Exactly reproduce the lines from the one holding "Viewport: 1400px width, 478px height." through the end of the records, including both boundary lines but no pictures.
··········
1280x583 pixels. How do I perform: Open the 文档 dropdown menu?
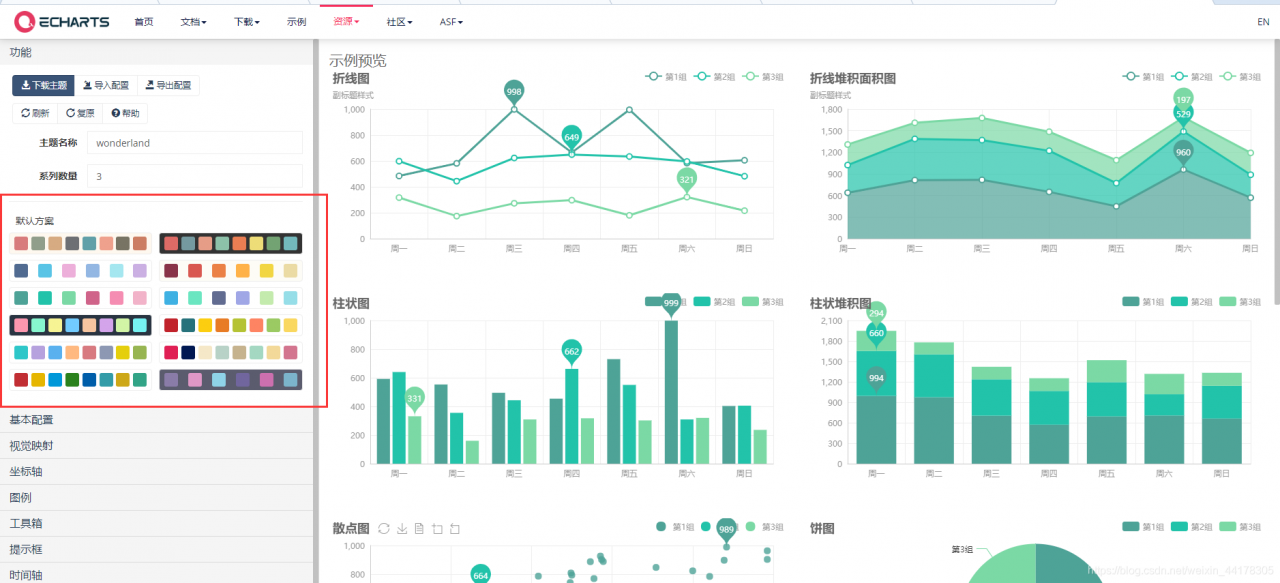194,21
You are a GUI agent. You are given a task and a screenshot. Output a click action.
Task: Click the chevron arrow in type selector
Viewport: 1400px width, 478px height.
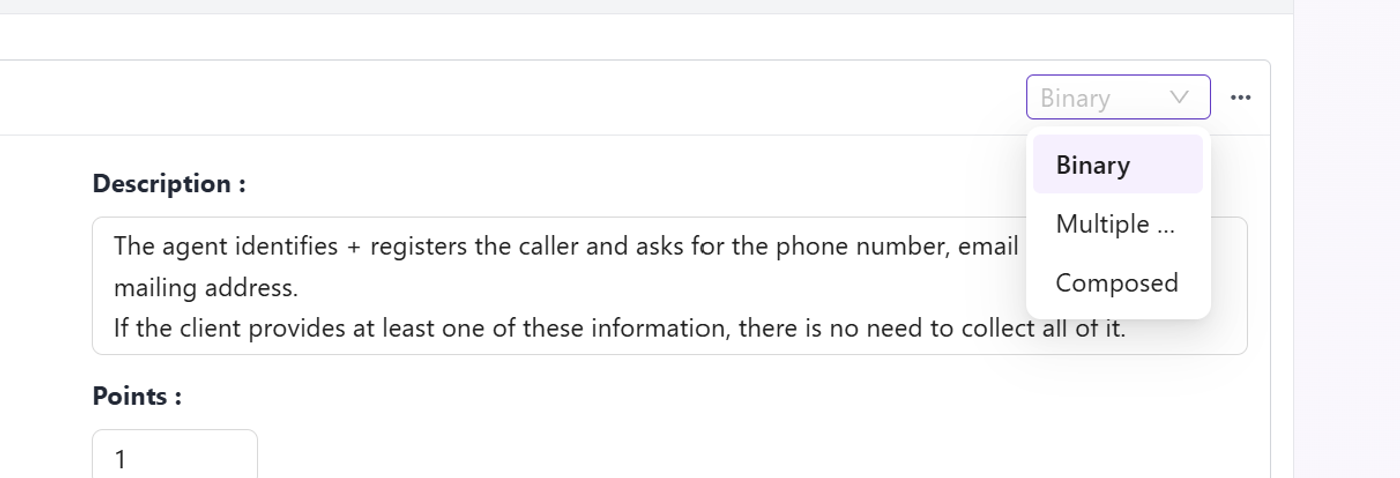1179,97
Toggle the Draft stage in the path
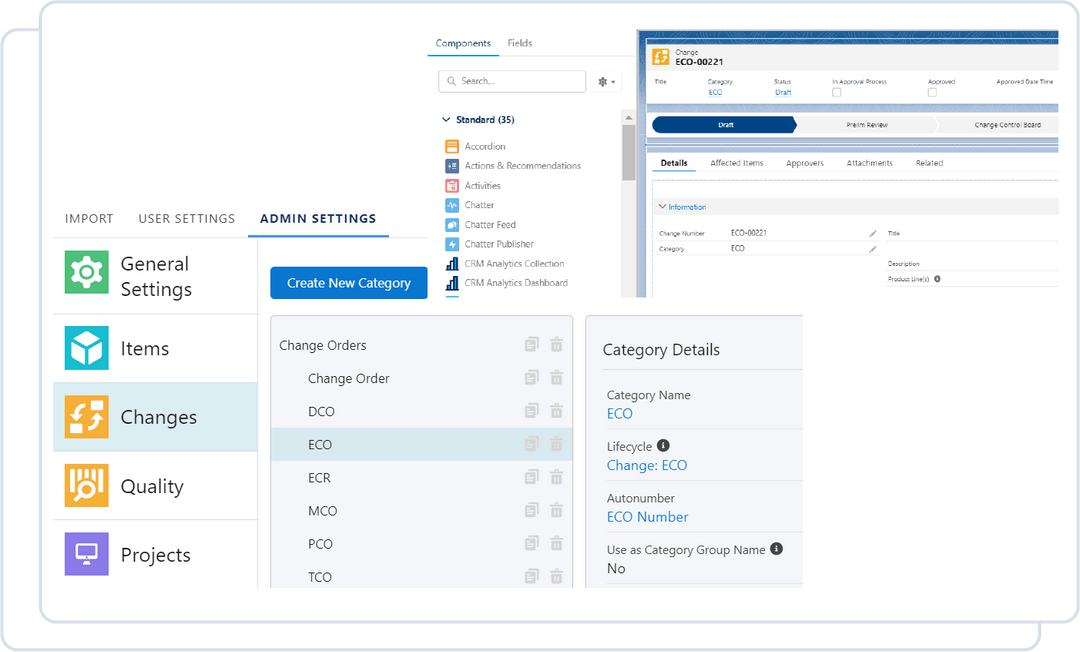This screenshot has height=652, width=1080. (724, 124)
··········
Expected answer -
Viewport: 1400px width, 478px height.
1179,97
Toggle the Draft stage in the path
This screenshot has height=652, width=1080. (724, 124)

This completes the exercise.